_Passage provided_
--- start ---
Insurgents and religious extremists use rape, acid and assassination to force Iraqi women to wear the veil – the symbol of submission, first signal of further repression to come. Many Iraqi women have never worn the scarf. Now, dead bodies of girls and women are found in rivers and on waste ground with a veil tied around the head, as a message.

As well as unveiled women, key targets are those who wear make-up, who are well educated and in the professions, and who work with organisations connected with the coalition forces.

Political Islamists target universities in particular. A male university professor told me about a bright, highly intelligent young student from Babylon University, Hilla south of Baghdad. She had never worn the scarf. Despite death threats to compel her to wear it, she refused to do so and continued to attend university. She was raped and murdered. The professor spoke of the mess made of her body. He has since told his daughter she must either wear a scarf or leave university. He doesn’t want her to wear the scarf nor does he want her to leave university, but he is terrified for her life.

It is clear what the Islamic fundamentalist men want for women. Using the will of Allah as cover, they pursue women’s conformity to almost any interpretation of the Qu’ran. They demand women’s submission to any male authority. Women are to lead lives without voices, as the social, political and economic inferiors of men, even of 12-year-old boys.

Competing futures

It was not always like this. In the pre-Saddam period, women had opportunities for limited social progress. In 1948, Iraq had been one of the first countries in the middle east to have a woman judge; in 1959, Nazila al-Dulaima (of the Iraqi Communist party) became one of the first female government ministers in the Arabian peninsula. Even under Saddam’s regime, women were free to choose whether to wear western-style dress and make-up or the black abaya. Many wore western dress in their jobs for government departments and in schools and universities.

Indeed, when the Ba’ath Party took control in 1968, one of its proclaimed goals was equality of men and women. Women’s inclusion was a key component of the social revolution. Women were given the right to vote, receive an education, and work outside the home. Education was mandatory for both girls and boys up to the age of 16. Women were strongly encouraged to attend universities and acquire professional skills.

In 1970 the Ba’athists passed a new constitution in which women and men were made – at least nominally – equal before the law. Women’s rights in the political and economic spheres expanded, though family law, which was based on Islamic law, continued to favour men.

The ferocious repression of political dissent under the Saddam Hussein regime, which consolidated its rule, fell on women and men equally, but particular laws (such as Law 101) – under which (alleged) prostitution was punishable by death – impacted particularly on women. Hundreds of women dissidents and the partners, mothers, sisters and daughters of male dissidents were branded prostitutes and beheaded.
--- end ---
_Data_
--- start ---
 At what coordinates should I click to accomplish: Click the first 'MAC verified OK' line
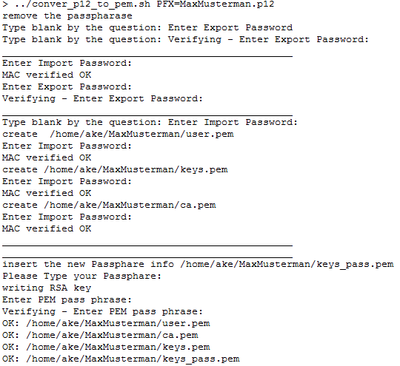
--- end ---
_Objectives_
1. According to the passage on Iraqi women, in what year did Iraq become one of the first countries in the Middle East to have a woman judge?
2. Reproduce the part of the passage on Iraqi women starting with "Indeed, when the" and going on through "acquire professional skills.".

_Task-by-task solutions_
1. 1948

2.
Indeed, when the Ba’ath Party took control in 1968, one of its proclaimed goals was equality of men and women. Women’s inclusion was a key component of the social revolution. Women were given the right to vote, receive an education, and work outside the home. Education was mandatory for both girls and boys up to the age of 16. Women were strongly encouraged to attend universities and acquire professional skills.